# Your task
Transcribe the closing lines of the listing exactly, starting at the one that contains "Task: Click the Stockcube" and including the last.

# Provided data
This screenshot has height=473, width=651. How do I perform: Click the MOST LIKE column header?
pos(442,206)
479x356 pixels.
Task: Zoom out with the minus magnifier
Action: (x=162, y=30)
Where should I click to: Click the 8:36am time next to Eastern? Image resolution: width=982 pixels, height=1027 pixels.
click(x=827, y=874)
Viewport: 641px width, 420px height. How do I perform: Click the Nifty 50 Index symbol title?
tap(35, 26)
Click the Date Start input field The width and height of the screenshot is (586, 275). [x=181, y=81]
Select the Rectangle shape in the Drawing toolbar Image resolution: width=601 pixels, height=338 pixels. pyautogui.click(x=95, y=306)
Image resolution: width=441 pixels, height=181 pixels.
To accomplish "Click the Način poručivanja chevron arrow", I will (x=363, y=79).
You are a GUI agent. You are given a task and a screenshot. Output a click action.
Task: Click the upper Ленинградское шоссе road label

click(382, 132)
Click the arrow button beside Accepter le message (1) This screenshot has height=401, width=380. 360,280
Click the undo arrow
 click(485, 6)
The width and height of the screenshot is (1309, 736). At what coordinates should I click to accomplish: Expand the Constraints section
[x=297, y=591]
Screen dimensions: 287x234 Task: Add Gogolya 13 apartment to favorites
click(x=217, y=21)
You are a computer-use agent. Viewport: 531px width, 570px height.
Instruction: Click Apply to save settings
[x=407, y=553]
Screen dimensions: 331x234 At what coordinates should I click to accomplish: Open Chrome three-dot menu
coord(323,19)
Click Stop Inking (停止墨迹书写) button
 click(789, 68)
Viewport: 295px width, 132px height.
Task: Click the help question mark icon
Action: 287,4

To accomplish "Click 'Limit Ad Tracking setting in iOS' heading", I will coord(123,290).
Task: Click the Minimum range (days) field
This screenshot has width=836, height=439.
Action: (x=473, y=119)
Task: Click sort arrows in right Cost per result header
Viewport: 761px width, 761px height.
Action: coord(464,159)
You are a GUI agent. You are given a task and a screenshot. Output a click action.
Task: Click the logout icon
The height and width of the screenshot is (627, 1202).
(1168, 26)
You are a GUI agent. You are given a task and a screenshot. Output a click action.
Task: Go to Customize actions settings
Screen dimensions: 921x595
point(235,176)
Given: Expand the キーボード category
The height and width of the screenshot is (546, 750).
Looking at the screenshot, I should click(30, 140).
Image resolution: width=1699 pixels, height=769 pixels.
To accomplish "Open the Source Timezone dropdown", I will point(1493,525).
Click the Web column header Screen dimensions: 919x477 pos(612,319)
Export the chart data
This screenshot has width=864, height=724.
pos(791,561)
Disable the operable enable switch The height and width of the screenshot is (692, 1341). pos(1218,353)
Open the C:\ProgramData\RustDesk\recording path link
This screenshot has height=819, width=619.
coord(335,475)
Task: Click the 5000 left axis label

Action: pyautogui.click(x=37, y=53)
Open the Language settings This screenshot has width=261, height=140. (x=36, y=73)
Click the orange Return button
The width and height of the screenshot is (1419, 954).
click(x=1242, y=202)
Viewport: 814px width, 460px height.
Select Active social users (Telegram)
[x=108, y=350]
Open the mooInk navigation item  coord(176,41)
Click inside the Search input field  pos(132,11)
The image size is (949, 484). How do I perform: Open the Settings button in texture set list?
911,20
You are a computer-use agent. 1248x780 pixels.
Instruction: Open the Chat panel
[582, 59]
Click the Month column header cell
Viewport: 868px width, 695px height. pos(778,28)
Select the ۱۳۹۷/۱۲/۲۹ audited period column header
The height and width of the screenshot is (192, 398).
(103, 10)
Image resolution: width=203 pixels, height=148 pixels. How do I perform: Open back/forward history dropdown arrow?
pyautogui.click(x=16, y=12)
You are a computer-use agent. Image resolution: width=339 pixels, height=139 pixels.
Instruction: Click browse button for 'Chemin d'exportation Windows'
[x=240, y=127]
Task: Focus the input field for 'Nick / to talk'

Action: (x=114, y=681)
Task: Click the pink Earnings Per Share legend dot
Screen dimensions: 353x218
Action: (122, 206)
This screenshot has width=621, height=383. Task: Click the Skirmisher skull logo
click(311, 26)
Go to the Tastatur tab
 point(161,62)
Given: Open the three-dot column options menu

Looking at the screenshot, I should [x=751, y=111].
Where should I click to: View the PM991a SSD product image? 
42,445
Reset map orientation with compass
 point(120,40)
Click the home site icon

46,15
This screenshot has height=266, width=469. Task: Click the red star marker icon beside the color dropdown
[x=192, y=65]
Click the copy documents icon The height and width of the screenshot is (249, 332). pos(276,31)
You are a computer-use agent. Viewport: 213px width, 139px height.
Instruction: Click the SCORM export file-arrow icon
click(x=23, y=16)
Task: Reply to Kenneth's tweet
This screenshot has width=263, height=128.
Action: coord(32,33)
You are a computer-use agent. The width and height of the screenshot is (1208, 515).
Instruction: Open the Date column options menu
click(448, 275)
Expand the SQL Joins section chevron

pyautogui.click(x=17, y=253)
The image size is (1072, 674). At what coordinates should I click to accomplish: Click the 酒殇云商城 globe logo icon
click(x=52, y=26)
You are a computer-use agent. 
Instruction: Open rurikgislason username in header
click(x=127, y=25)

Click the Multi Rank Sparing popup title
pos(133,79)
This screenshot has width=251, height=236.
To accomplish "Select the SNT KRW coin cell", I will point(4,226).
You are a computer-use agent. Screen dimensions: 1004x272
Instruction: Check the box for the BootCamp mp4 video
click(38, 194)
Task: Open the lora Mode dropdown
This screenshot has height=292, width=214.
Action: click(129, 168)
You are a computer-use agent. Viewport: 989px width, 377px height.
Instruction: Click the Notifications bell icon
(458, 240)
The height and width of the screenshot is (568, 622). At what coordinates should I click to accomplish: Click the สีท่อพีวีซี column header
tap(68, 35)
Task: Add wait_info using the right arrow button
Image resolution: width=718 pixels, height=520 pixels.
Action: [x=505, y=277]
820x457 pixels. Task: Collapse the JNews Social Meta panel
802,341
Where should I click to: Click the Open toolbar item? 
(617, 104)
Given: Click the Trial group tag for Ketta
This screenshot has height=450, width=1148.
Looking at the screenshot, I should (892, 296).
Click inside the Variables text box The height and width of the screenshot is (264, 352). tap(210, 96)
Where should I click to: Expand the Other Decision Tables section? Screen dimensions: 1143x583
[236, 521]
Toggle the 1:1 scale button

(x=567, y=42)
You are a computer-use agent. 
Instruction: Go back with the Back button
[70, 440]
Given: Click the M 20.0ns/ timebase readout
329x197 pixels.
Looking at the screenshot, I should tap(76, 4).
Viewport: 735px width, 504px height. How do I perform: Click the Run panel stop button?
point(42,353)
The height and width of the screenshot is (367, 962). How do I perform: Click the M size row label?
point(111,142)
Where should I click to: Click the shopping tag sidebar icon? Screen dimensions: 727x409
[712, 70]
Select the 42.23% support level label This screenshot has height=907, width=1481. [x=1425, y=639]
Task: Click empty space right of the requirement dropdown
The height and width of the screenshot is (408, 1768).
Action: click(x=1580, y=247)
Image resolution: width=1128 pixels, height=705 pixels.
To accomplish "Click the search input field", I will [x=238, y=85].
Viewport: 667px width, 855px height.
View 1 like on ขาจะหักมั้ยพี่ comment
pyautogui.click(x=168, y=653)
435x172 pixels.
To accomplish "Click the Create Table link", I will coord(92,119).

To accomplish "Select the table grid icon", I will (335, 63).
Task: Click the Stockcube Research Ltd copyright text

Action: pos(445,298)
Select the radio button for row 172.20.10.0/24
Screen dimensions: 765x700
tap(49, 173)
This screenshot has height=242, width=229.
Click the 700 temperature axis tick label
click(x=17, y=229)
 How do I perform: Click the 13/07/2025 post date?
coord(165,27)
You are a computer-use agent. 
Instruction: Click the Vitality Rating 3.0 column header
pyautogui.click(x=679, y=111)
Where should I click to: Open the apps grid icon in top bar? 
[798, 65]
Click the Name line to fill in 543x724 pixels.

# Exercise answer
Task: Click the Stockcube Research Ltd copyright text

Action: pos(445,298)
Select the radio button for row 172.20.10.0/24
Screen dimensions: 765x700
tap(49, 173)
This screenshot has height=242, width=229.
Click the 700 temperature axis tick label
click(x=17, y=229)
 How do I perform: Click the 13/07/2025 post date?
coord(165,27)
You are a computer-use agent. 
Instruction: Click the Vitality Rating 3.0 column header
pyautogui.click(x=679, y=111)
Where should I click to: Open the apps grid icon in top bar? 
[798, 65]
Click the Name line to fill in 543x724 pixels.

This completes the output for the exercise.